» SOURCE:
____

# Metamath Proof Explorer

## Theorem csbiota

Description: Class substitution within a description binder. (Contributed by Scott Fenton, 6-Oct-2017) (Revised by NM, 23-Aug-2018)

Ref Expression
Assertion csbiota
`|- [_ A / x ]_ ( iota y ph ) = ( iota y [. A / x ]. ph )`

### Proof

Step Hyp Ref Expression
1 csbeq1
` |-  ( z = A -> [_ z / x ]_ ( iota y ph ) = [_ A / x ]_ ( iota y ph ) )`
2 dfsbcq2
` |-  ( z = A -> ( [ z / x ] ph <-> [. A / x ]. ph ) )`
3 2 iotabidv
` |-  ( z = A -> ( iota y [ z / x ] ph ) = ( iota y [. A / x ]. ph ) )`
4 1 3 eqeq12d
` |-  ( z = A -> ( [_ z / x ]_ ( iota y ph ) = ( iota y [ z / x ] ph ) <-> [_ A / x ]_ ( iota y ph ) = ( iota y [. A / x ]. ph ) ) )`
5 vex
` |-  z e. _V`
6 nfs1v
` |-  F/ x [ z / x ] ph`
7 6 nfiotaw
` |-  F/_ x ( iota y [ z / x ] ph )`
8 sbequ12
` |-  ( x = z -> ( ph <-> [ z / x ] ph ) )`
9 8 iotabidv
` |-  ( x = z -> ( iota y ph ) = ( iota y [ z / x ] ph ) )`
10 5 7 9 csbief
` |-  [_ z / x ]_ ( iota y ph ) = ( iota y [ z / x ] ph )`
11 4 10 vtoclg
` |-  ( A e. _V -> [_ A / x ]_ ( iota y ph ) = ( iota y [. A / x ]. ph ) )`
12 csbprc
` |-  ( -. A e. _V -> [_ A / x ]_ ( iota y ph ) = (/) )`
13 sbcex
` |-  ( [. A / x ]. ph -> A e. _V )`
14 13 con3i
` |-  ( -. A e. _V -> -. [. A / x ]. ph )`
15 14 nexdv
` |-  ( -. A e. _V -> -. E. y [. A / x ]. ph )`
16 euex
` |-  ( E! y [. A / x ]. ph -> E. y [. A / x ]. ph )`
17 16 con3i
` |-  ( -. E. y [. A / x ]. ph -> -. E! y [. A / x ]. ph )`
18 iotanul
` |-  ( -. E! y [. A / x ]. ph -> ( iota y [. A / x ]. ph ) = (/) )`
19 15 17 18 3syl
` |-  ( -. A e. _V -> ( iota y [. A / x ]. ph ) = (/) )`
20 12 19 eqtr4d
` |-  ( -. A e. _V -> [_ A / x ]_ ( iota y ph ) = ( iota y [. A / x ]. ph ) )`
21 11 20 pm2.61i
` |-  [_ A / x ]_ ( iota y ph ) = ( iota y [. A / x ]. ph )`

____

» TASK TO CARRY OUT: Reproduce everything in the csbiota proof page from "# Metamath Proof" down to "by NM, 23-Aug-2018)", character for character.

» DATA LINES:
____

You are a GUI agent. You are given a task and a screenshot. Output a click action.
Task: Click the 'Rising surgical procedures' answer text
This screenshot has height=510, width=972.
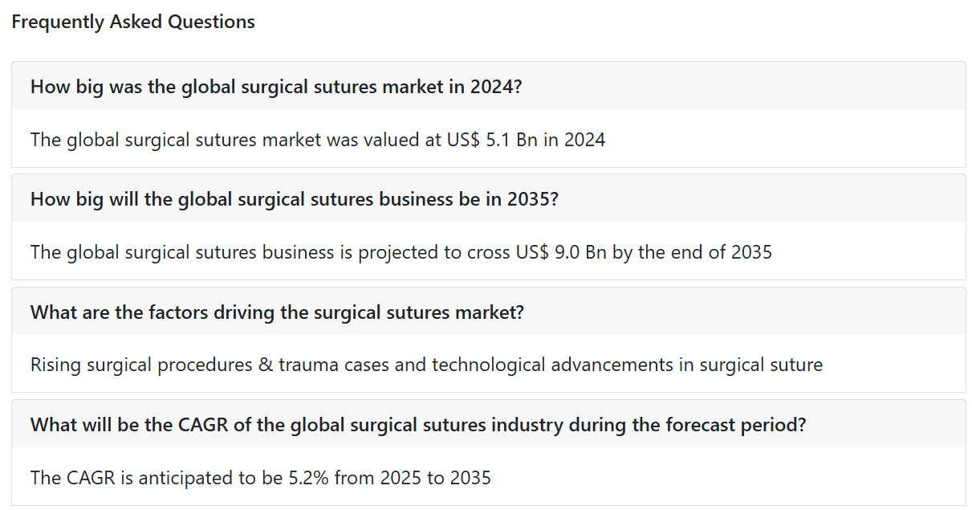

____

» CORRECT OUTPUT:
# Metamath Proof Explorer

## Theorem csbiota

Description: Class substitution within a description binder. (Contributed by Scott Fenton, 6-Oct-2017) (Revised by NM, 23-Aug-2018)